** Instruction **
Rewrite the listing below, replacing "log line" with "console entry" and leaving everything else unchanged.

** Records for this task **
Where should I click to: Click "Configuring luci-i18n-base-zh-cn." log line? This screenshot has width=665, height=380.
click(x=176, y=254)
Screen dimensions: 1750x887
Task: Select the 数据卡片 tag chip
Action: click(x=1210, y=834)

** Solution to the problem **
Where should I click to: Click "Configuring luci-i18n-base-zh-cn." console entry? This screenshot has width=665, height=380.
click(x=176, y=254)
Screen dimensions: 1750x887
Task: Select the 数据卡片 tag chip
Action: click(x=1210, y=834)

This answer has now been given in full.